What the exercise asks:
How many rows below contain the word "sink"? Reply with the number alone.

##### Records for this exercise

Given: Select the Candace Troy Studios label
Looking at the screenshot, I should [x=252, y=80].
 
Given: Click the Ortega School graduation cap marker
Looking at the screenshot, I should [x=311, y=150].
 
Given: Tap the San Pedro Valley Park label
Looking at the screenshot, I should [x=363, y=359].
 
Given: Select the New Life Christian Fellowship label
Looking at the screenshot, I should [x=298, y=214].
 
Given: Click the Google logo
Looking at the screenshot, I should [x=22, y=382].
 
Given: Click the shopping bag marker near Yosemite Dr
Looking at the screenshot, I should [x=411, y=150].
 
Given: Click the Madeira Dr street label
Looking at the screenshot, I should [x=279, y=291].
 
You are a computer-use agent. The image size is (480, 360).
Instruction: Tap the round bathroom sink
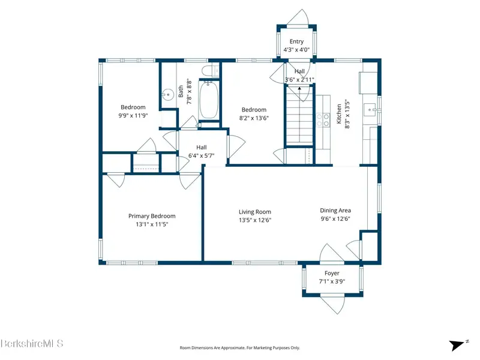click(x=168, y=95)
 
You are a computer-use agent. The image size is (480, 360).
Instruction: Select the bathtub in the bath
click(x=209, y=100)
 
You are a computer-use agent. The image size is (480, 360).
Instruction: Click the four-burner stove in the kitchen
click(x=323, y=119)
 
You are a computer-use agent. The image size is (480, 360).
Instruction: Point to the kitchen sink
click(x=371, y=110)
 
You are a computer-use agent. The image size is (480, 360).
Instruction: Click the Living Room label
click(x=254, y=212)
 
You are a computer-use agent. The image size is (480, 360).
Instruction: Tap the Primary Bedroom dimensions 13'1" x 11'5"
click(x=152, y=224)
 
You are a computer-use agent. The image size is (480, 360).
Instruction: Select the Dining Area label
click(x=335, y=211)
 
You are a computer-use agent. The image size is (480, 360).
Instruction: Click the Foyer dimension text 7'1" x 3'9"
click(x=332, y=281)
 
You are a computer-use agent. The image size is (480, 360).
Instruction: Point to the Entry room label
click(x=296, y=41)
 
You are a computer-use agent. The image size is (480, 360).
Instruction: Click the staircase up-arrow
click(x=299, y=88)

##########

Exercise answer:
2